▶ [STATED GOAL]: Please rewrite the listing starting at the line that has "Click the Nu €19,00 current price" and ending after the line that has "The width and height of the screenshot is (1020, 726).", changing "console tree" to "navigation pane" and leaving everything else the same.

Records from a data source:
╔══

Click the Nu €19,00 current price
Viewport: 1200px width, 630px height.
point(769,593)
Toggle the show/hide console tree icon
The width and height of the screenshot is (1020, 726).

╚══
╔══

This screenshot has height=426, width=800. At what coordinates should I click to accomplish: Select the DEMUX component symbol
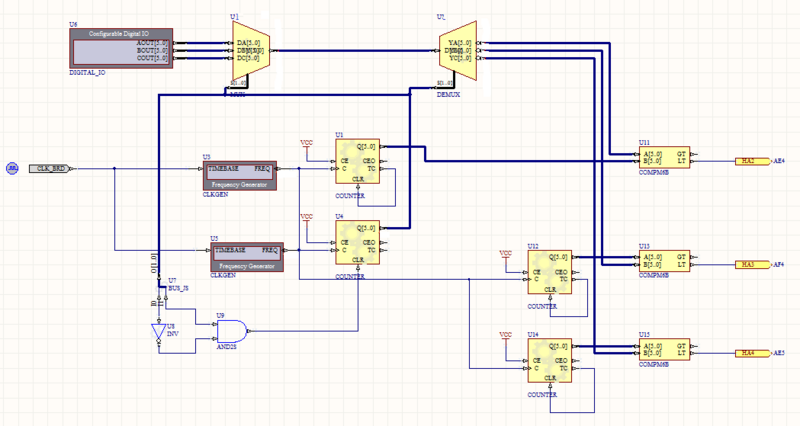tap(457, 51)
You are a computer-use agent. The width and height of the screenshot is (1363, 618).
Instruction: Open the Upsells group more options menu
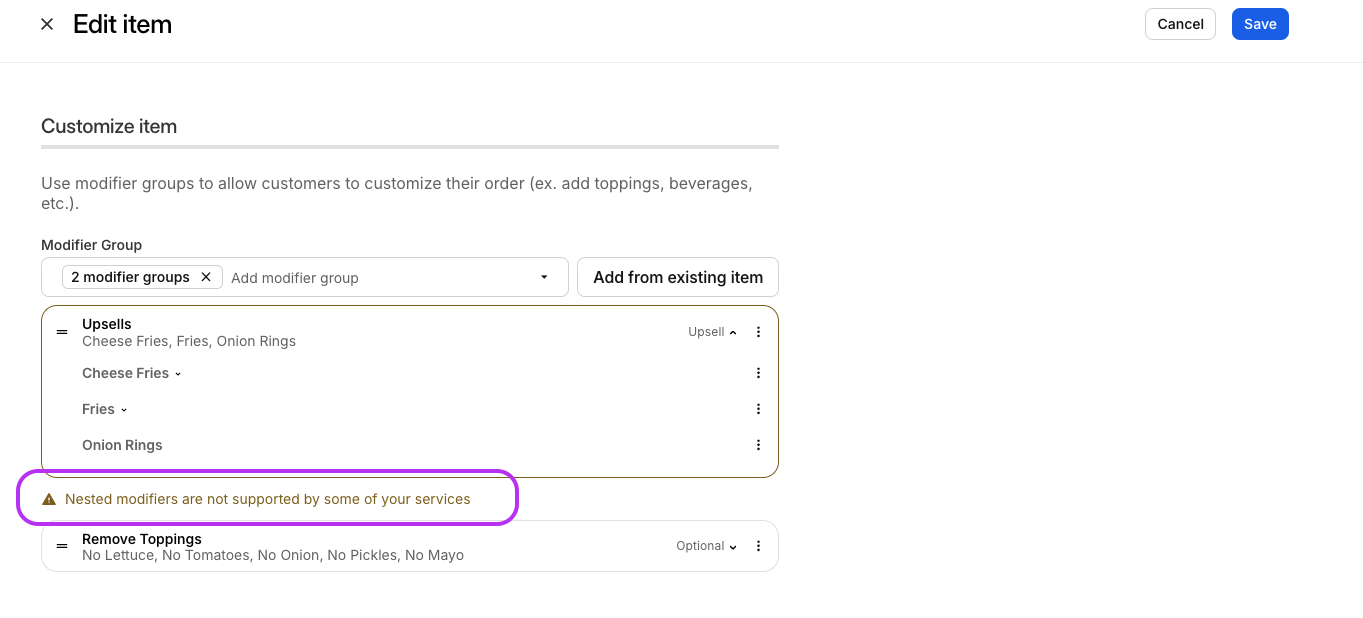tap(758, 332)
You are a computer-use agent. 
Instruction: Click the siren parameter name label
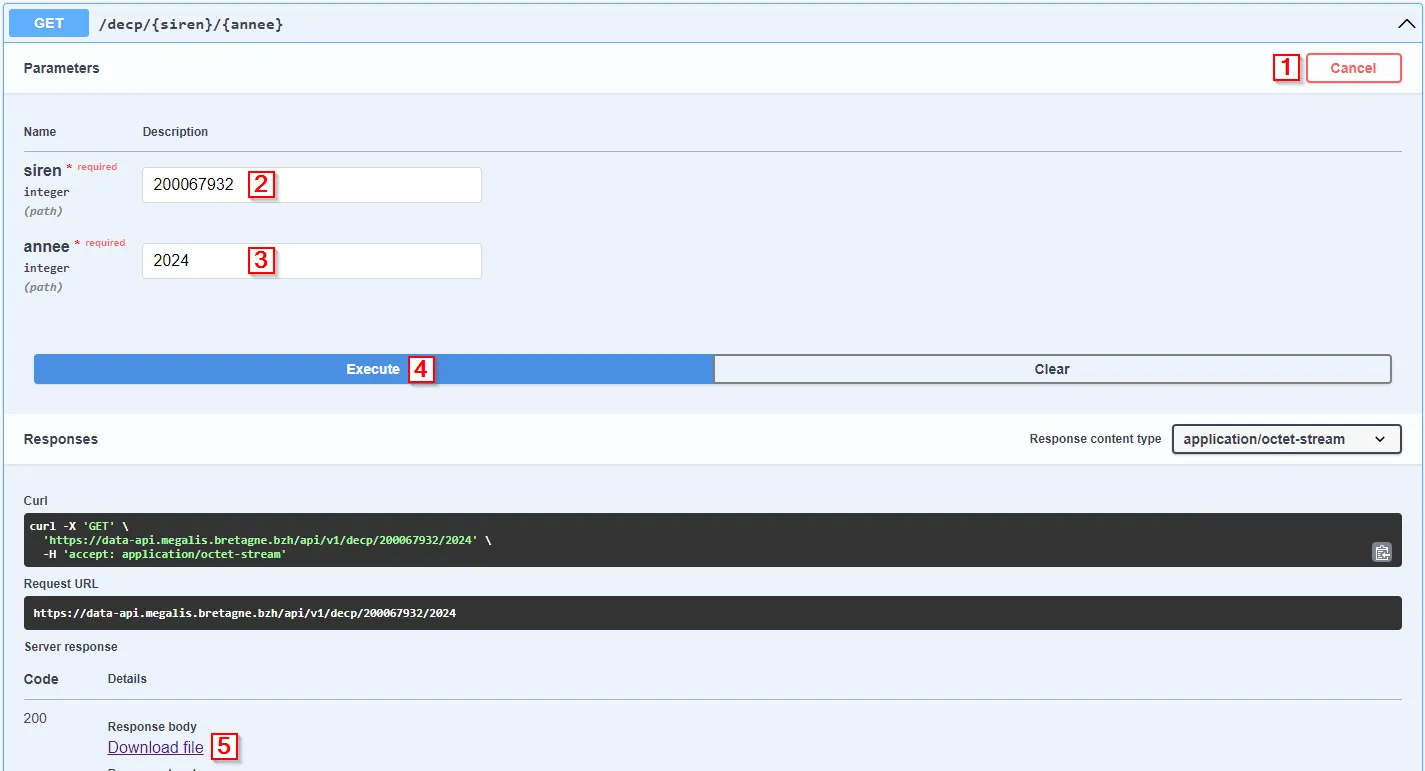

╚══
╔══

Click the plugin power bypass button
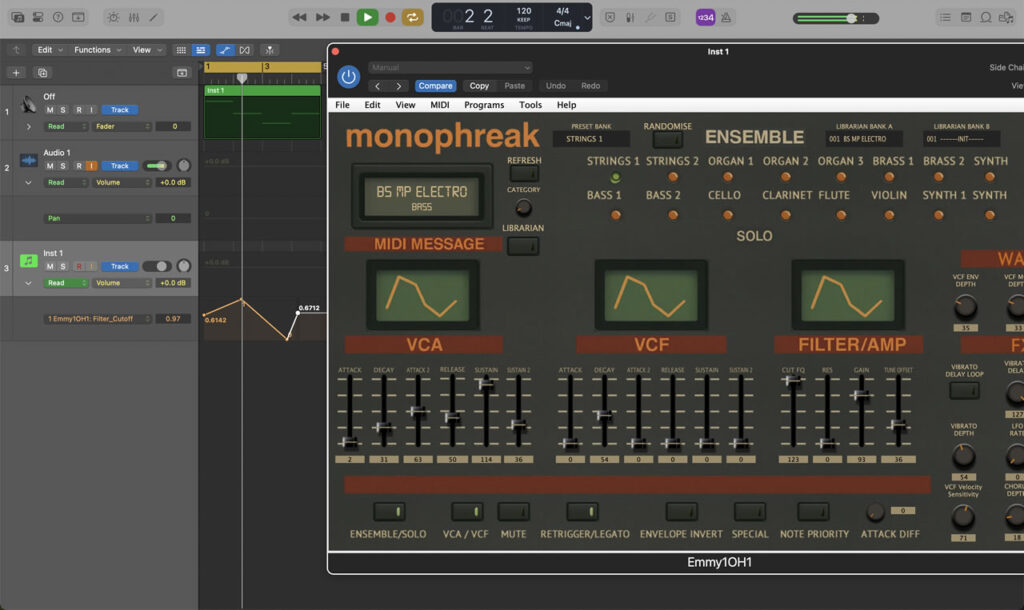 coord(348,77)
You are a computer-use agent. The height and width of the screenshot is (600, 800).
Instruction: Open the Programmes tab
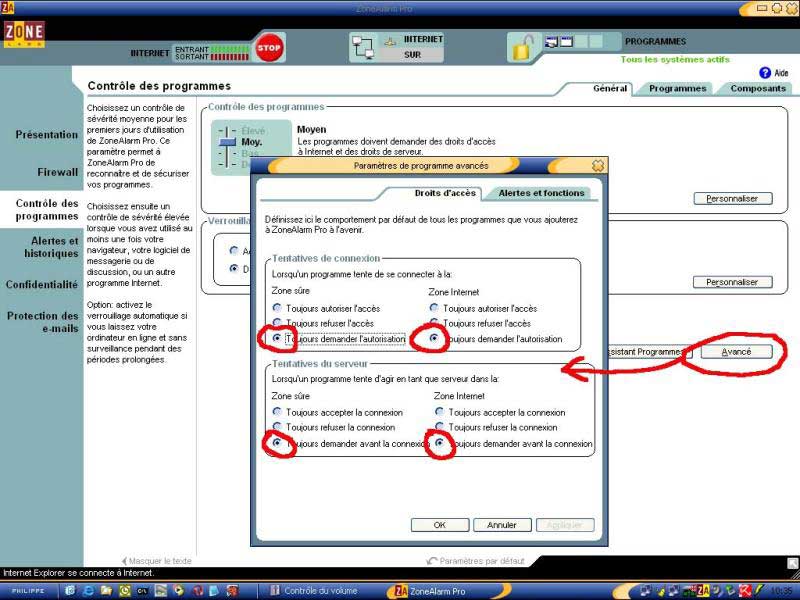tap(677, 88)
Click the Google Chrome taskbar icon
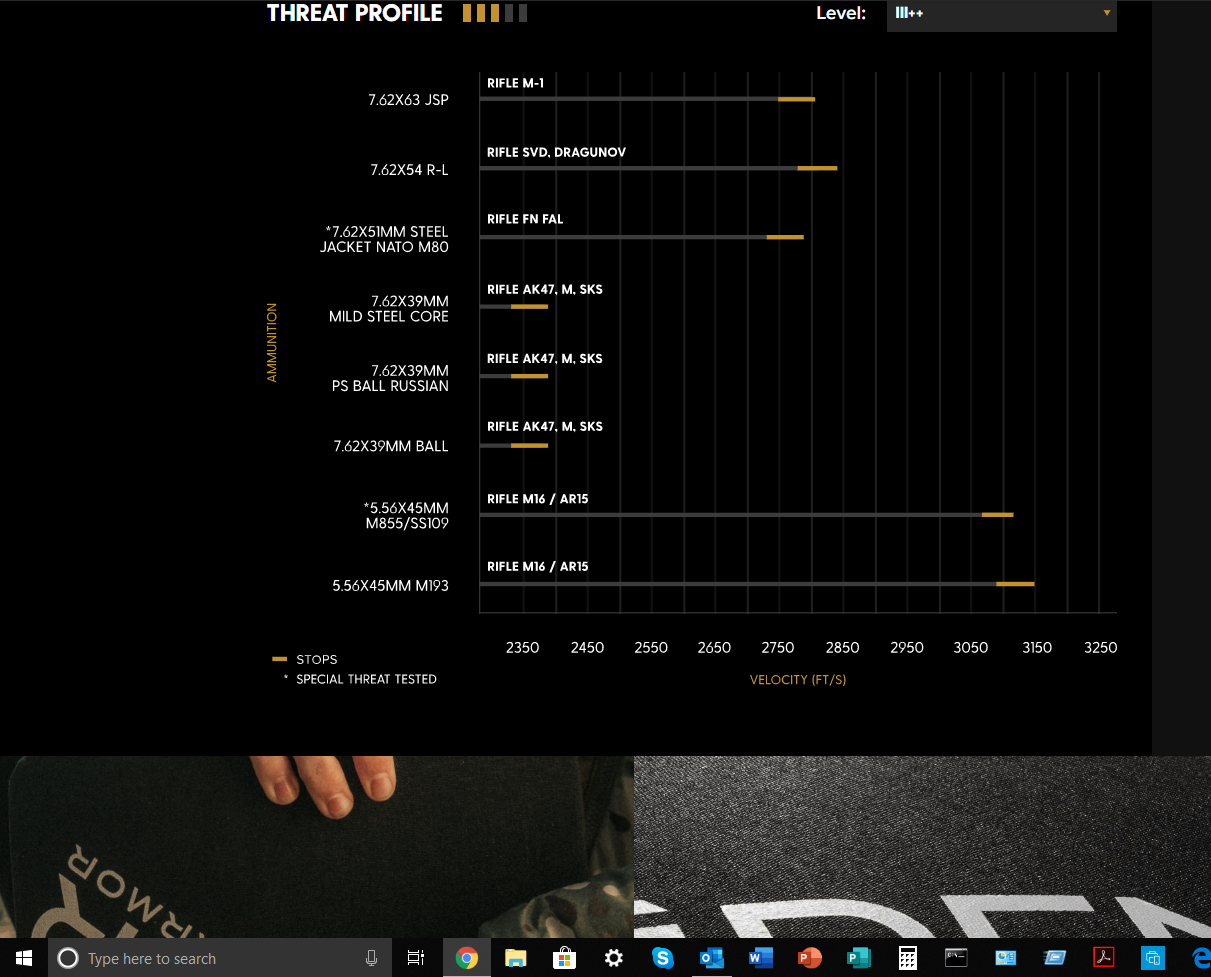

╚══

▶ [WORKED ANSWER]:
Click the Nu €19,00 current price
Viewport: 1200px width, 630px height.
point(769,593)
Toggle the show/hide navigation pane icon
The width and height of the screenshot is (1020, 726).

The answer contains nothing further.